The researchers were from Israel’s Reichman University’s Baruch Ivcher School of Psychology and the Dina Recanati School of Medicine.
Published in the January 2026 edition of NeuroImage, the study examined how the brain responds to speech that varies in semantic content and intonation – including linguistically structured but nonsensical utterances – allowing researchers to isolate core principles of neural network flexibility.
The research was conducted at the Institute for Brain, Cognition and Technology (BCT) at Reichman University, combining expertise from cognitive neuroscience, neuroimaging, and systems-level brain analysis.
Using advanced functional MRI (fMRI) and analysis of functional connectivity, the research team demonstrated reorganisation of large-scale neural networks during speech processing. The networks were, modulated by the integrity of semantic content (underlying meaning, concepts and context) and prosodic structure.

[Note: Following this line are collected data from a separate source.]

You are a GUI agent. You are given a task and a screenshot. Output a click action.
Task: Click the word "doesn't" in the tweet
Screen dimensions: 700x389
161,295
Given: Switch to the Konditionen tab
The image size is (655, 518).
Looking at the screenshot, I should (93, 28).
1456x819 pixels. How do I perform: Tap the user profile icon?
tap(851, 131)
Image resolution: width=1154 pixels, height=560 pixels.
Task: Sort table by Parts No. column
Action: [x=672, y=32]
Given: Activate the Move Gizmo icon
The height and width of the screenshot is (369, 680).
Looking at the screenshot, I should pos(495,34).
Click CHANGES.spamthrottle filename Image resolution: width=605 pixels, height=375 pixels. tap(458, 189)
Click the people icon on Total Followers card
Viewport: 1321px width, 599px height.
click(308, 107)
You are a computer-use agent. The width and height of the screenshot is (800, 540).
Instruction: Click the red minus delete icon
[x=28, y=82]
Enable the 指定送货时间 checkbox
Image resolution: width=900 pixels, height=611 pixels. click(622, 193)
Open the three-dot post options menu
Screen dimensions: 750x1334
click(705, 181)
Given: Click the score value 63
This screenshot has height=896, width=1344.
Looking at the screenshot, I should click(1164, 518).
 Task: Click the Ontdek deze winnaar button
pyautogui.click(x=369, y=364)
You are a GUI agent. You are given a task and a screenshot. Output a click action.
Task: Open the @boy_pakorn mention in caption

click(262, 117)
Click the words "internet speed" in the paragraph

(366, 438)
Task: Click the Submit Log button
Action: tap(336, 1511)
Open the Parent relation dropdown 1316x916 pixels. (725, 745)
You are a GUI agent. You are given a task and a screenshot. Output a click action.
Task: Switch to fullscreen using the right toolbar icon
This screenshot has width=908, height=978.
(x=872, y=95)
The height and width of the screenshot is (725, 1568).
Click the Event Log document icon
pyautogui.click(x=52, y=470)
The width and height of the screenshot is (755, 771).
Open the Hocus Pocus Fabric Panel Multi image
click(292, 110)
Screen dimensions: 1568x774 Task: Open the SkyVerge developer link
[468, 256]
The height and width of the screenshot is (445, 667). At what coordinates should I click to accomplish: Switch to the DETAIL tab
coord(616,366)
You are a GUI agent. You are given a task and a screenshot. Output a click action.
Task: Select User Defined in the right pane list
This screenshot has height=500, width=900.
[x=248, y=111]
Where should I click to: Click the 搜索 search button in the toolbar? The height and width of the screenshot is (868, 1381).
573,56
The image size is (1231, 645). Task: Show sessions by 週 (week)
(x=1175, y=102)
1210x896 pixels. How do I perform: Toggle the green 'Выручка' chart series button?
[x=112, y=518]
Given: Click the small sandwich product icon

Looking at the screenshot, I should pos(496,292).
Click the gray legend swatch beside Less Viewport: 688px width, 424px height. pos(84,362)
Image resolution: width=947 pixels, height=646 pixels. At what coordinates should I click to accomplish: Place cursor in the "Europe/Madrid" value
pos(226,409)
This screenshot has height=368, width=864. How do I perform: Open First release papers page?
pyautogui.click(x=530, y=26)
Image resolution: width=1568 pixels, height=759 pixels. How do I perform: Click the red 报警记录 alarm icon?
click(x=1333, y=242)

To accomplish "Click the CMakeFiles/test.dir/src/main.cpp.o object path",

Semantic and prosodic demands of speech signal
Prosodic structure is the hierarchical organisation of speech sounds (like syllables, words, phrases) using elements such as stress, pitch (intonation), and rhythm, creating units (like phrases) that group speech for clarity, meaning, and emotional expression.
“Speech comprehension is not supported by a single language network,” said Dr Irina Anurova, first author of the study.
“Instead, the brain dynamically reshapes communication between large-scale networks depending on the semantic and prosodic demands of the speech signal.
“Think of it like driving. On a clear, familiar road, you drive almost automatically. But if the road is full of obstacles or missing signs, you shift from autopilot to manual control.
“When listening to clear, expressive speech, the brain engages a specialised, left-lateralised language ‘autopilot’ network that efficiently processes grammar and meaning.”
But when speech is degraded – either scrambled or monotonous – the brain switches to ‘manual control’ mode, she said.
“It recruits more ancient, domain-general networks, such as the salience network (which acts as an alarm bell for unusual input) and the fronto-parietal executive network (which supports focused attention and working memory),” Dr Anurova said.
“In this mode, the brain actively assembles clues to infer meaning even from scrambled narratives”.

Speech-related brain regions
Dr Katarzyna Ciesla, second author, said the study applied a rare combination of methods, looking at speech-related brain regions and communication between them during speech perception.
Most studies studied semantics or intonation in isolation, she said.
“The findings highlight the brain’s remarkable adaptability and reinforce a growing shift in neuroscience toward dynamic, network-based models of cognition, emphasising time-varying interactions rather than fixed regional specialisation,” she said.
The work has important implications for understanding language-related disorders, including aphasia, neurodevelopmental conditions, and neurological or age-related changes in communication, she said.
And by characterising how brain networks adapt under challenging linguistic conditions, the study provided a framework for future clinical research, and therapeutics.
Professor Amir Amedi, senior author and head of the BCT Institute at Reichman University, said: “When cognition is challenged, the brain does not simply fail – it adapts.
“Studying how large-scale networks reorganise during speech processing gives us critical insight into the fundamental principles that support flexibility, resilience, and higher-order human communication.”